Grenache is also predominant in Southern France, across Languedoc-Roussillon, particularly in the appellations of Minervois, Saint Chinian, Côtes Catalanes, Malepère and many others. The region of Banyuls is noteworthy for its fortified wines made with Grenache; the vin doux naturel produced in the area has no equal, and it comes in diverse styles, from overly rich to oxidated.
Grenache is also occasionally used to make rosé, mainly in Provence. The resistant red varietal has many uses and is present in wines of all quality levels.
Outside France, Spain is the most significant source of Grenache or Garnacha, and it is used in wines from Rioja and Priorat, amongst others. And while Grenache is grown worldwide, it has yet to gain momentum in new-world wine regions, with the exception of Southern Australia and Paso Robles, in the United States.

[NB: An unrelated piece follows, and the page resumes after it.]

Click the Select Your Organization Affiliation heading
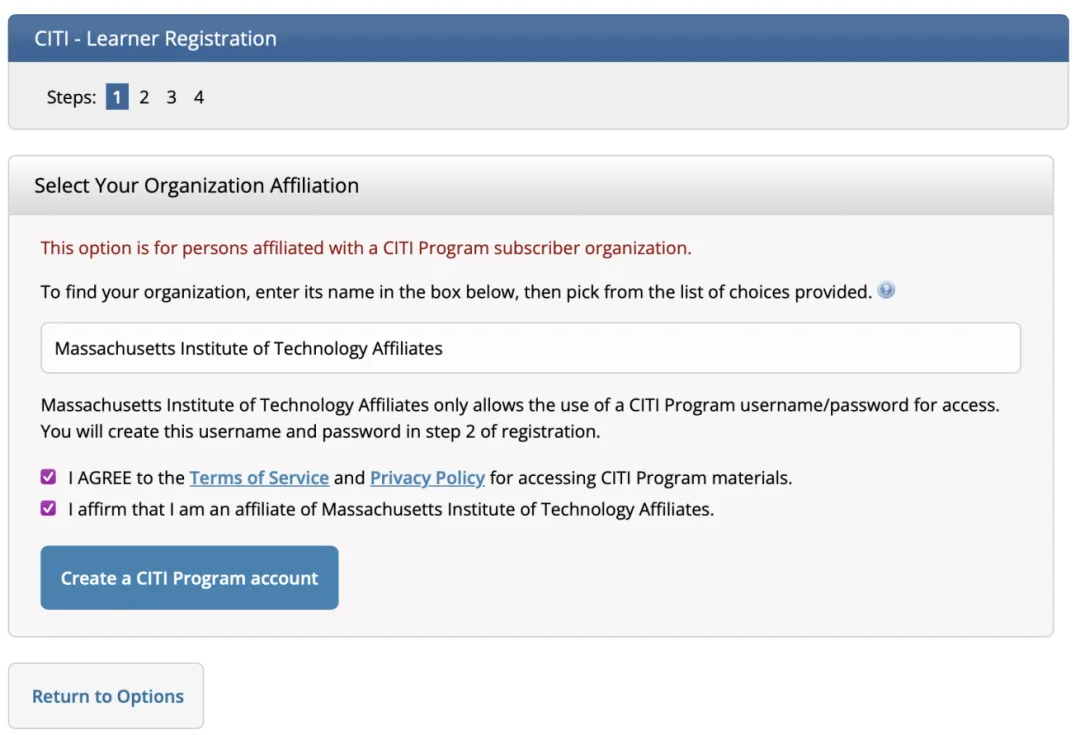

Both of which mimic French red blends with great success.
Wine Styles and Tasting Notes
Grenache produces dry red wines with medium body, medium tannins, medium acidity, and relatively high alcohol content. Grenache offers red fruit aromas on the nose, including red berries and red plums. Ripe fruit is a common descriptor. However, Grenache can also display floral aromas, herbal undertones, and, sometimes, hints of leather.
When blended, Grenache adds colour and texture to ensembles, resulting in complex wines, often age-worthy and contemplative. Grenache can also produce everyday wines, often at the IGP level, and it can be bottled as a mono-varietal, although it is best known for its role in blended wine.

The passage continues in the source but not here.